Hace unos años ya era difícil encontrar en las librerías rusas las obras de Svetlana Aleksiévich, premio Nobel de Literatura en 2015. Ese ostracismo (o ninguneo) era resultado de su fijación por hurgar en las heridas soviéticas: la guerra de Afganistán, la tragedia de Chernóbil, la represión interior, es decir, todo aquello que interesaba sepultar en el olvido. Ahora que se conoce su enérgica posición contraria a la invasión (y al Kremlin), de sus libros no quedará ni rastro en las estanterías.

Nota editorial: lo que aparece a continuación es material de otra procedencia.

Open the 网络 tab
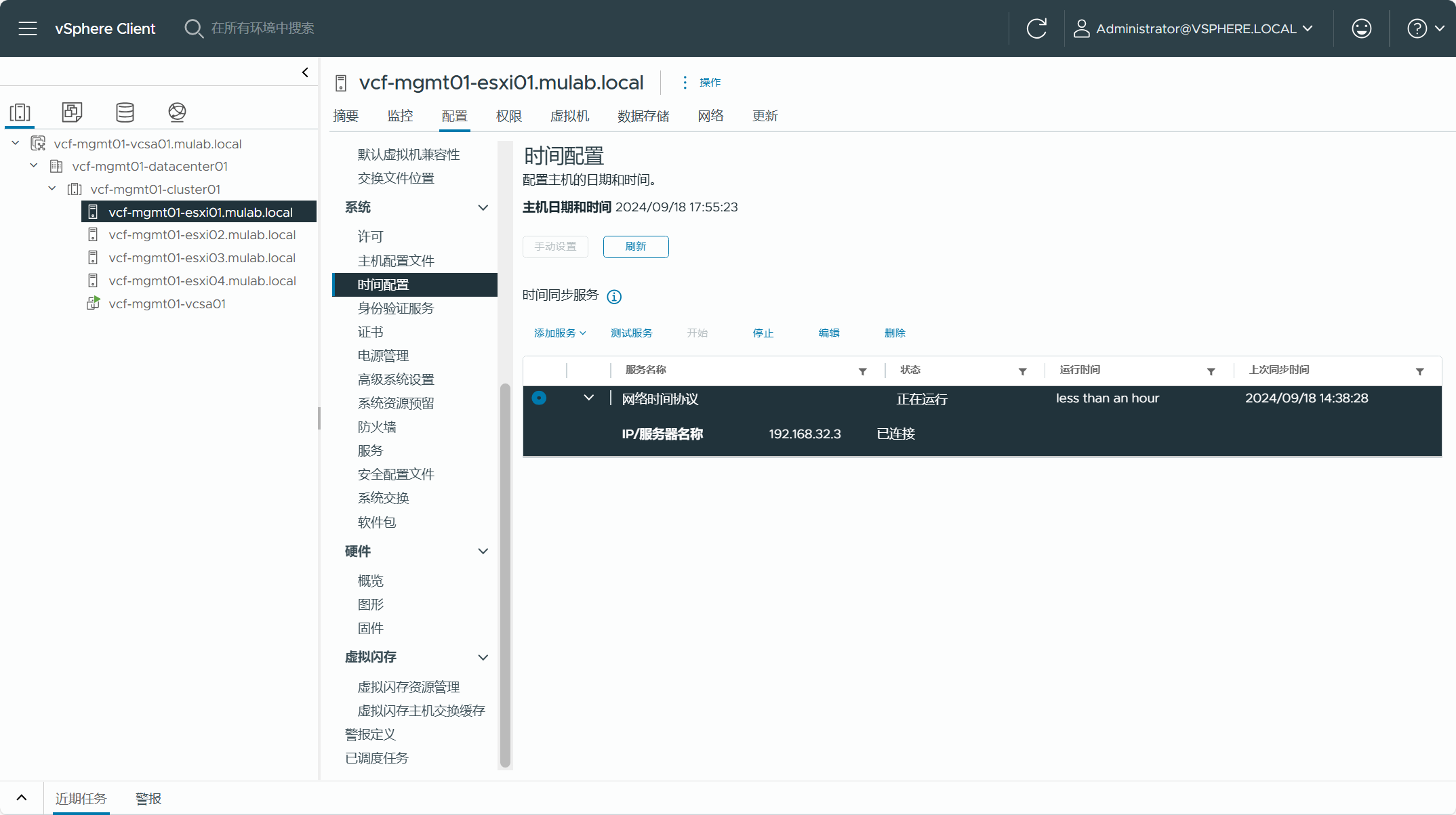This screenshot has height=815, width=1456. [710, 116]
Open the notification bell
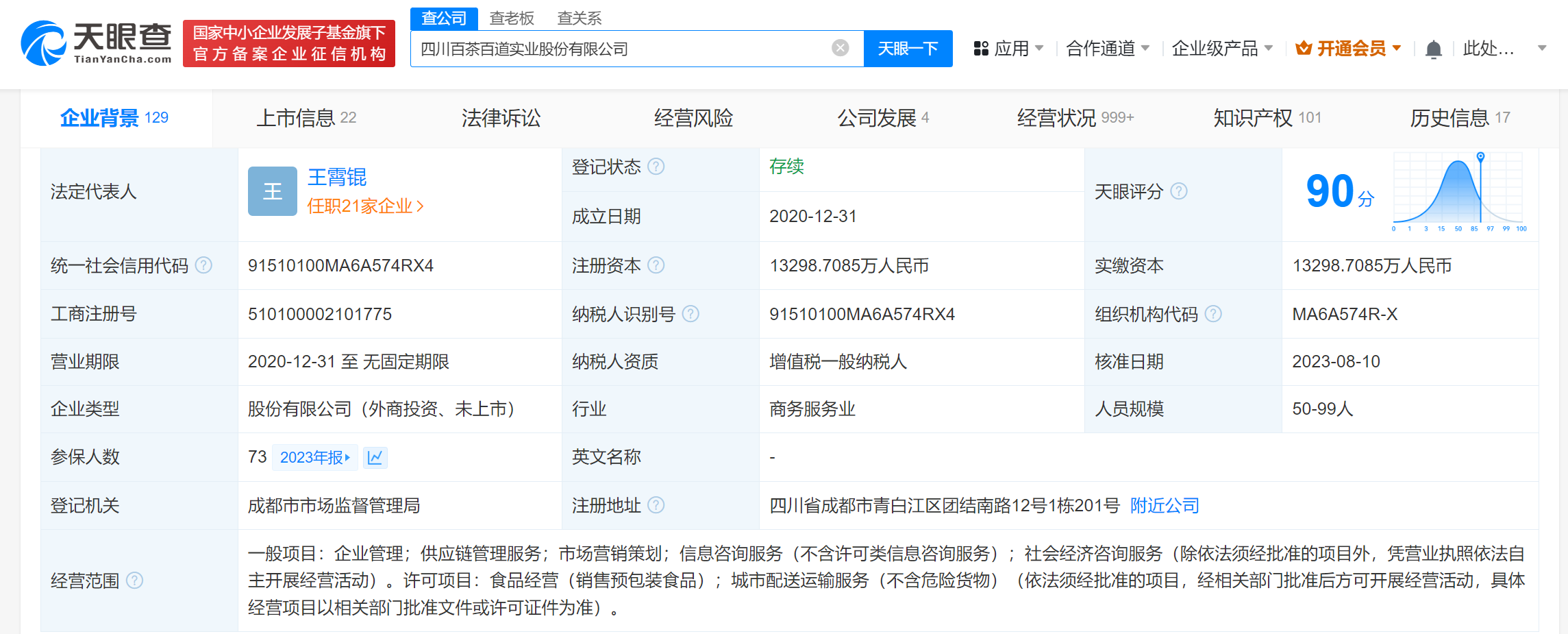 click(1433, 49)
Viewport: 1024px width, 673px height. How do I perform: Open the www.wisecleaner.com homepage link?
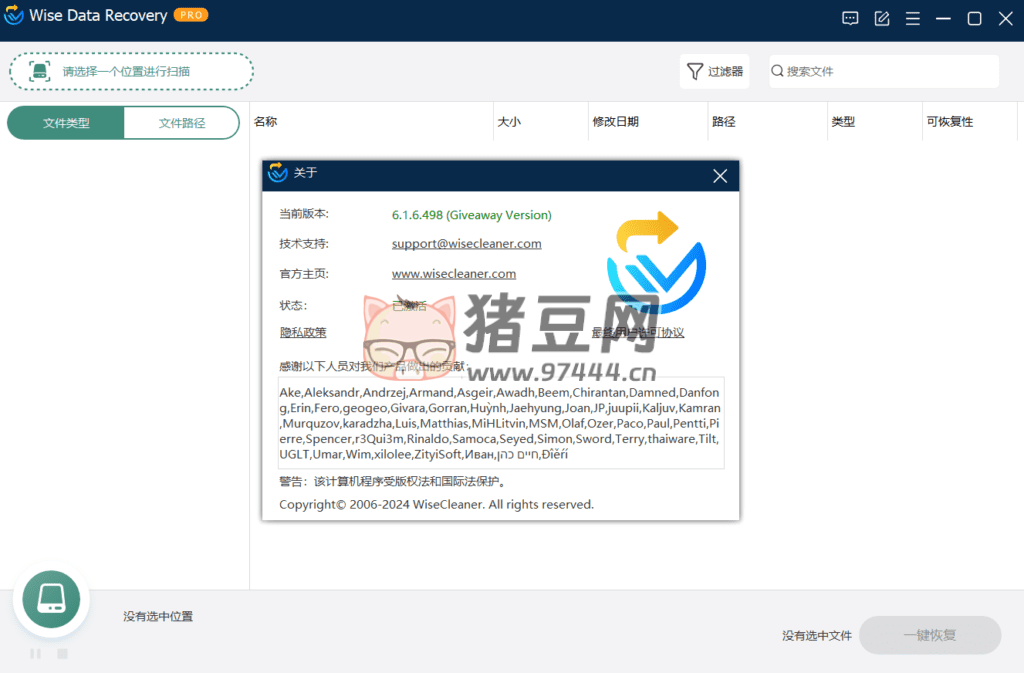[x=453, y=273]
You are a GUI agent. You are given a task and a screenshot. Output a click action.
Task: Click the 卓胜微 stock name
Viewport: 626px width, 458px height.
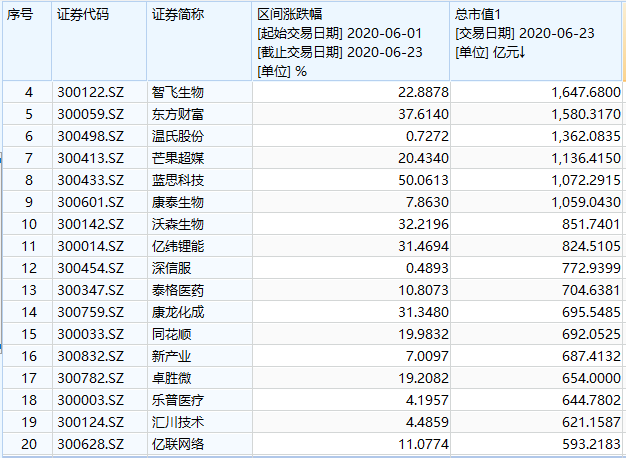point(171,378)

Recientemente, una novela escrita a dúo por una autora rusa, Elena Malisova, y otra ucraniana, Katerina Silvanova, ha llamado la atención (especialmente de las autoridades) porque narra la relación afectiva entre dos chicos en un campamento de pioneros a mediados de los años 80. De la novela, traducida al español con el título de ‘Un verano en el campamento’, se han vendido en Rusia, dicen, medio millón de ejemplares. Una vez que se percataron de su contenido -va a ser verdad que la censura previa no existe (o no funciona)-, el libro fue inmediatamente retirado del mercado bajo la acusación de propaganda homosexual.

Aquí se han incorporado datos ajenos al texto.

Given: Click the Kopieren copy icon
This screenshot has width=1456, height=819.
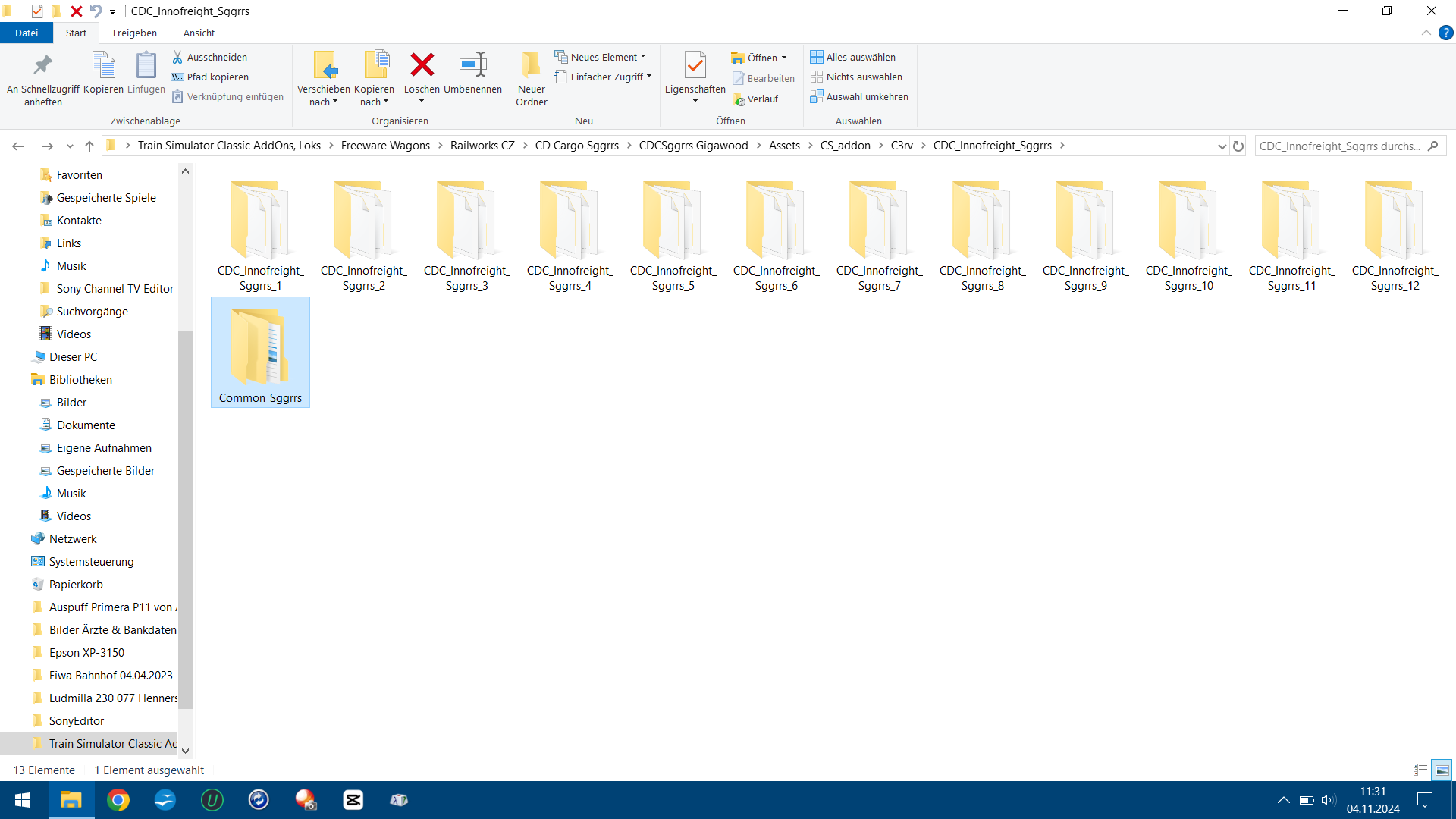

El caso muestra la relevancia que sigue teniendo allí la literatura, a la que se venera o bien se teme. La furia censora es producto de la segunda pasión, que reviste las obras de arte de una trascendencia social que en otros lugares no tienen, forma parte de las habituales paranoias dictatoriales y acaba derivando en esa forma de anulación que se ejerce a lo bruto, a plena luz del día, sin miramientos.